### Working data
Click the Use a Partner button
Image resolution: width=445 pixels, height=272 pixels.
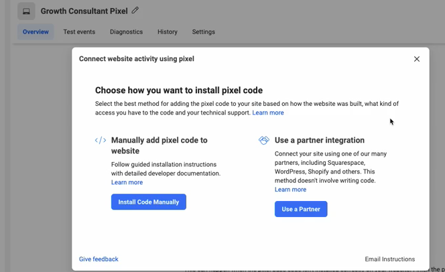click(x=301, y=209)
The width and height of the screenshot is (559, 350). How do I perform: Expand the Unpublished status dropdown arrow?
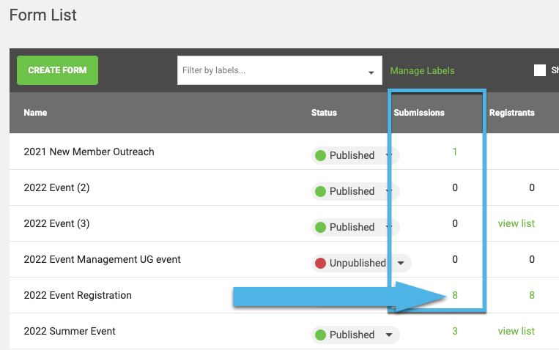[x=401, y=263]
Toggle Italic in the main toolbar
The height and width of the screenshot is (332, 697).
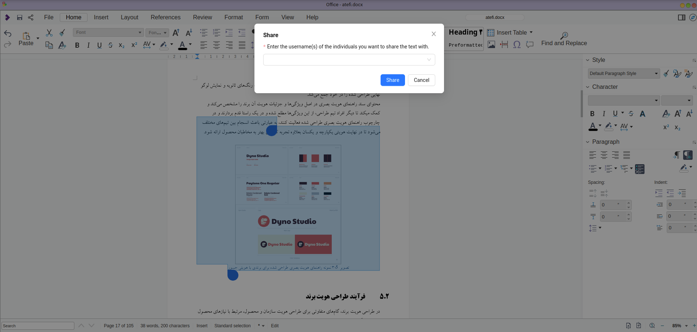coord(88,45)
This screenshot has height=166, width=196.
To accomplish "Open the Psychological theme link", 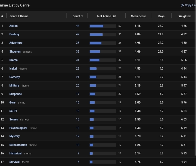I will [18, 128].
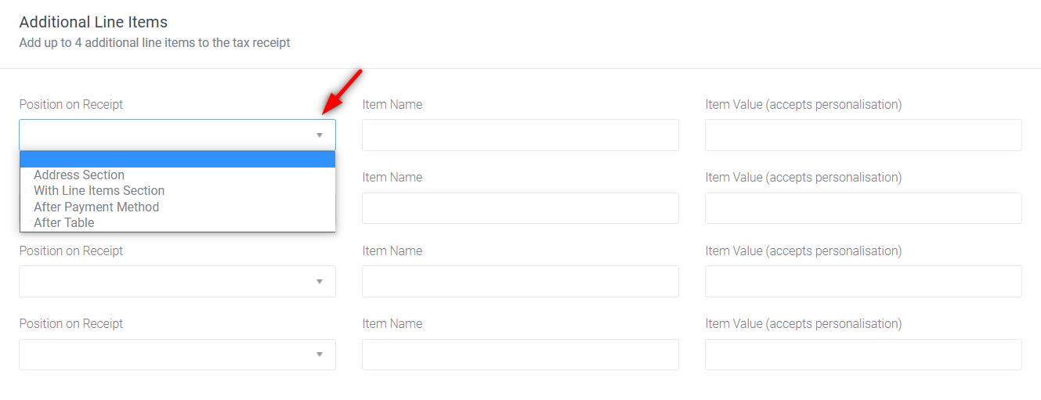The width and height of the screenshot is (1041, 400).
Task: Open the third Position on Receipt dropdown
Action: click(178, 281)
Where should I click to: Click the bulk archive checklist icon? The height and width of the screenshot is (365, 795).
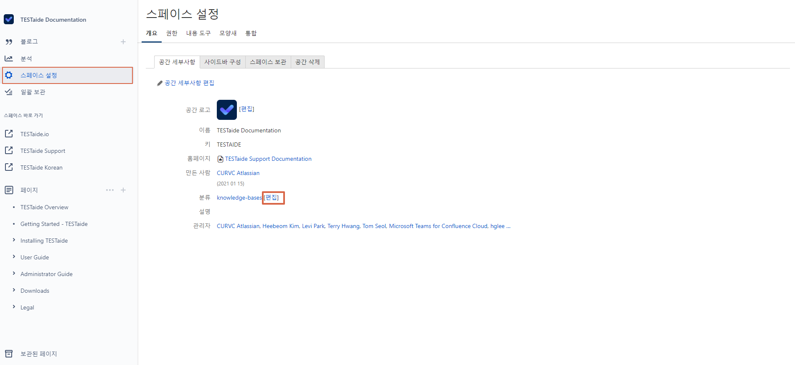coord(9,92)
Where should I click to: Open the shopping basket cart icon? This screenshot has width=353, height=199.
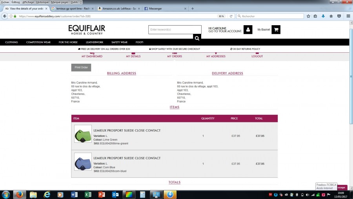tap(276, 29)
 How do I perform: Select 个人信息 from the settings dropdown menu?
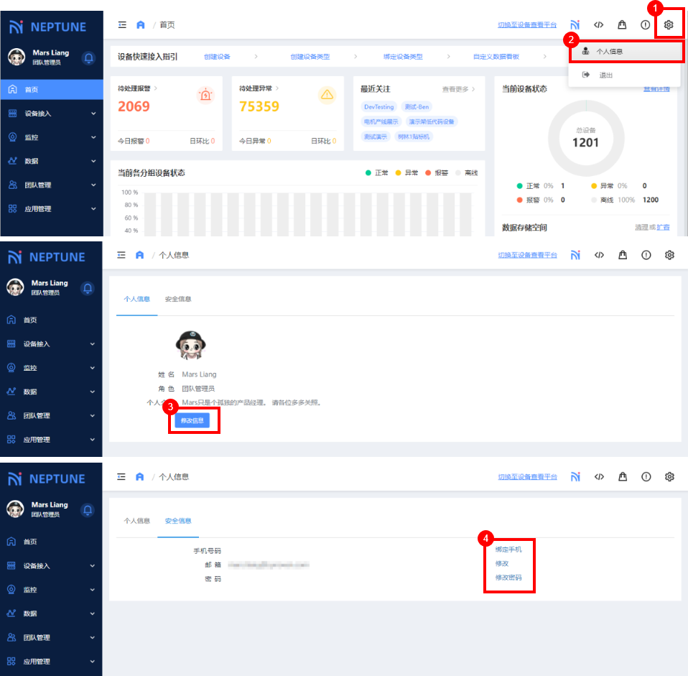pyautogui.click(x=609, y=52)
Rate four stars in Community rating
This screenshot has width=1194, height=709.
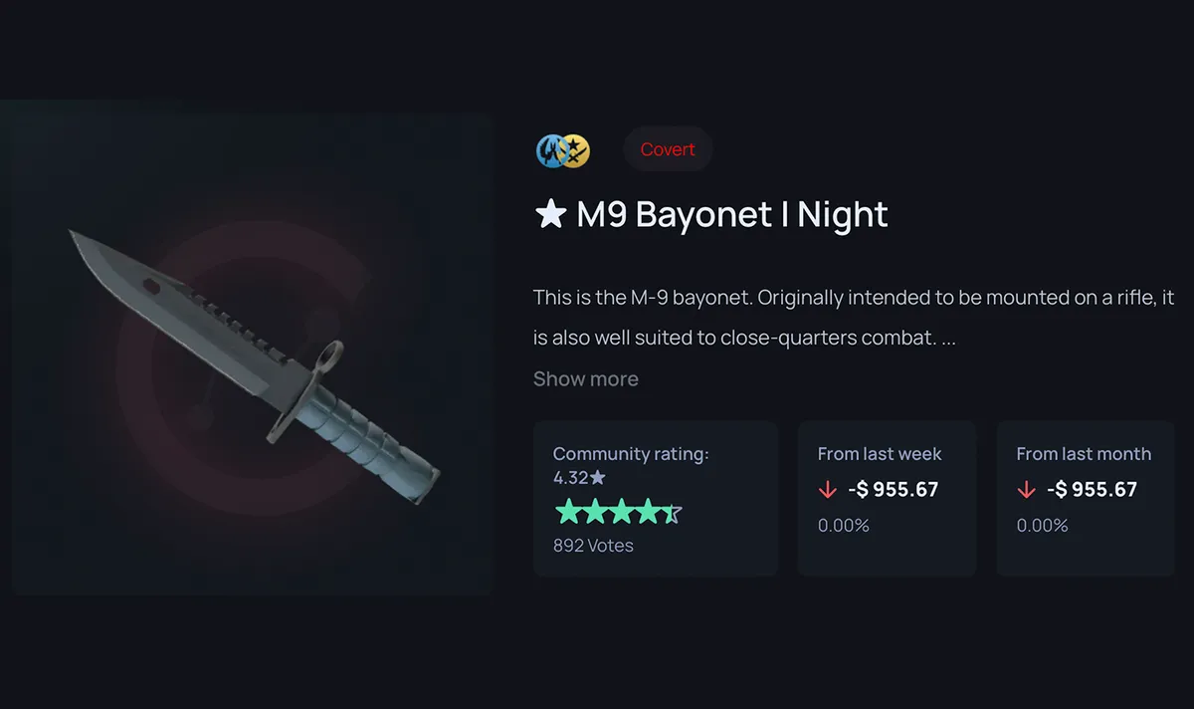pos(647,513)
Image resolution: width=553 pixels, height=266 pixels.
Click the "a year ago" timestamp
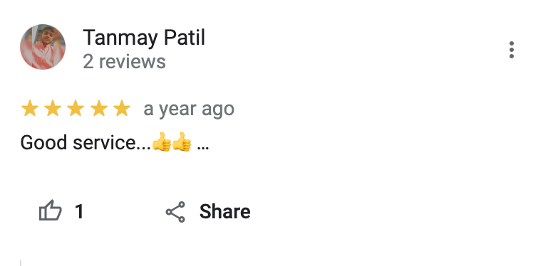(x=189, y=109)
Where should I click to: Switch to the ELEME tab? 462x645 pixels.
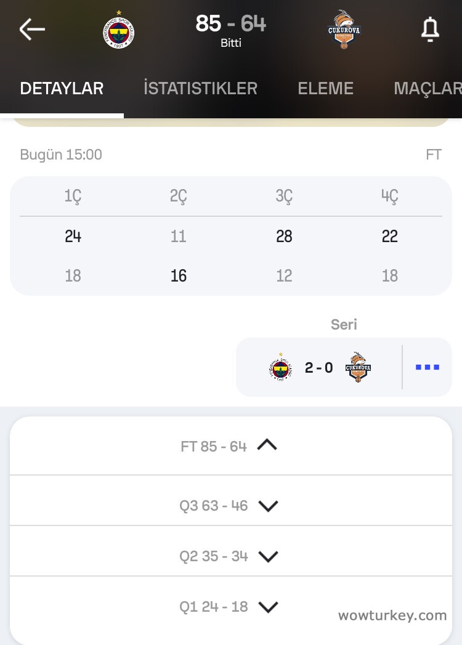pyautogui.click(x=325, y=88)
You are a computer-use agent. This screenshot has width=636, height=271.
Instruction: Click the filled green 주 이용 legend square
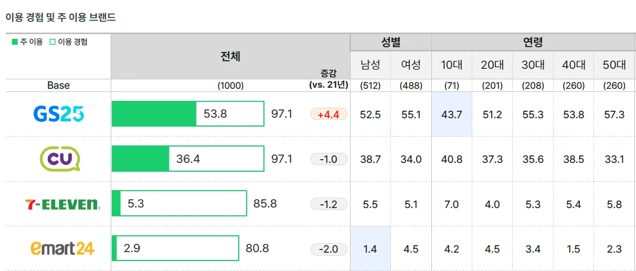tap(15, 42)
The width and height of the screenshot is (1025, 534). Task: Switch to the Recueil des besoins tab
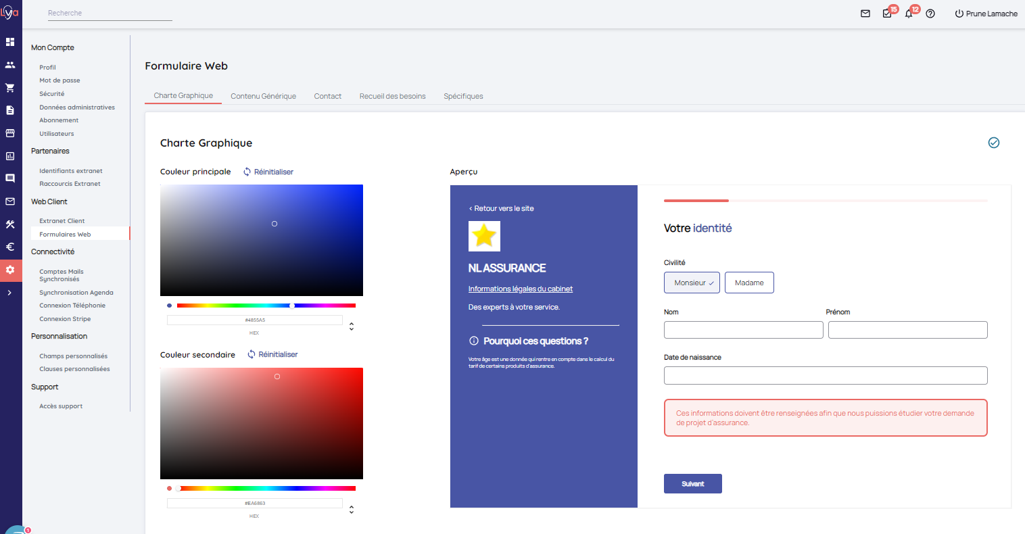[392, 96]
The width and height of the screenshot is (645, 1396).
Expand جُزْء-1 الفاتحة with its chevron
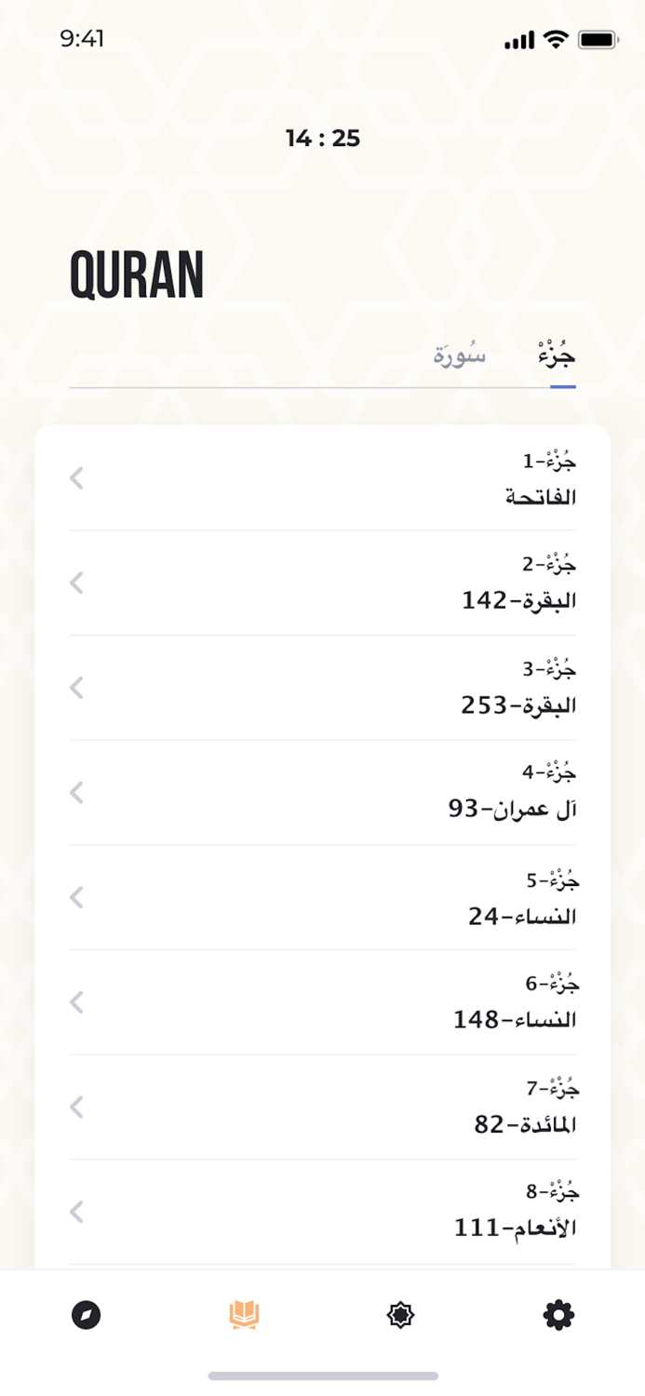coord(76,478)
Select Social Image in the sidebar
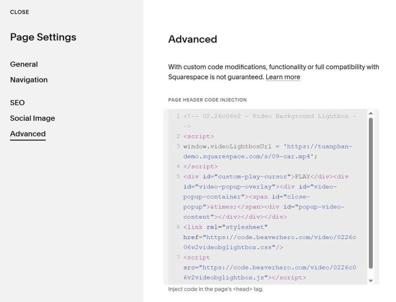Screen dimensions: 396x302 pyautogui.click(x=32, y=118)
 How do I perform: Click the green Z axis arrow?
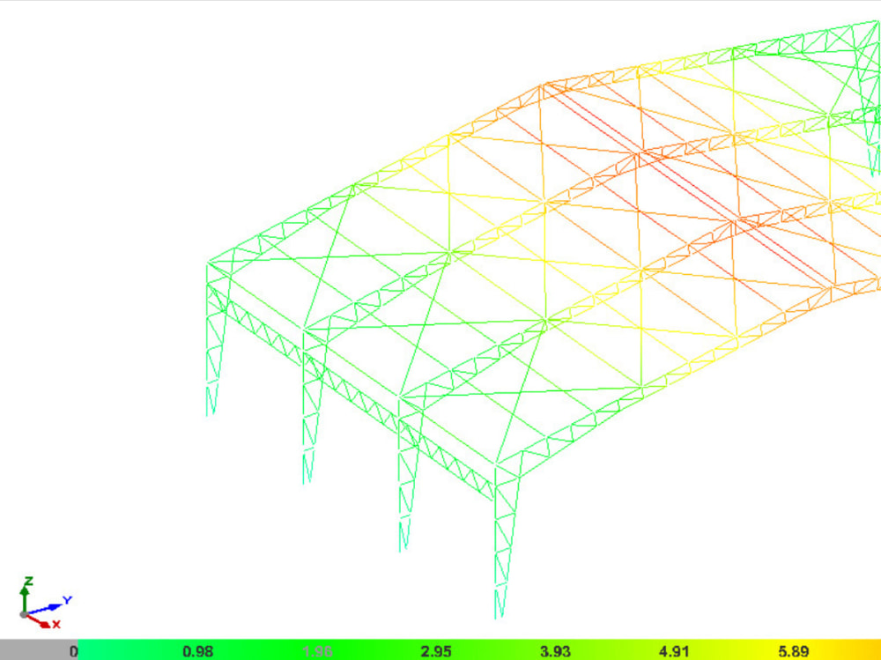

### About this task
Copy exactly the part of the material above that opens with the line containing "How do I perform: Select" and closes with the line containing "The width and height of the screenshot is (645, 1396).", ends included. Drop the images.

### Worked solution
 How do I perform: Select 个人信息 from the settings dropdown menu?
pyautogui.click(x=609, y=52)
Rate four stars in Community rating
This screenshot has width=1194, height=709.
pos(647,513)
Image resolution: width=553 pixels, height=266 pixels.
Click the "a year ago" timestamp
(x=189, y=109)
Where should I click to: Switch to the ELEME tab? 462x645 pixels.
pyautogui.click(x=325, y=88)
You are a computer-use agent. This screenshot has width=636, height=271.
Instruction: Click the filled green 주 이용 legend square
tap(15, 42)
The width and height of the screenshot is (1025, 534). Task: Switch to the Recueil des besoins tab
[392, 96]
The width and height of the screenshot is (645, 1396).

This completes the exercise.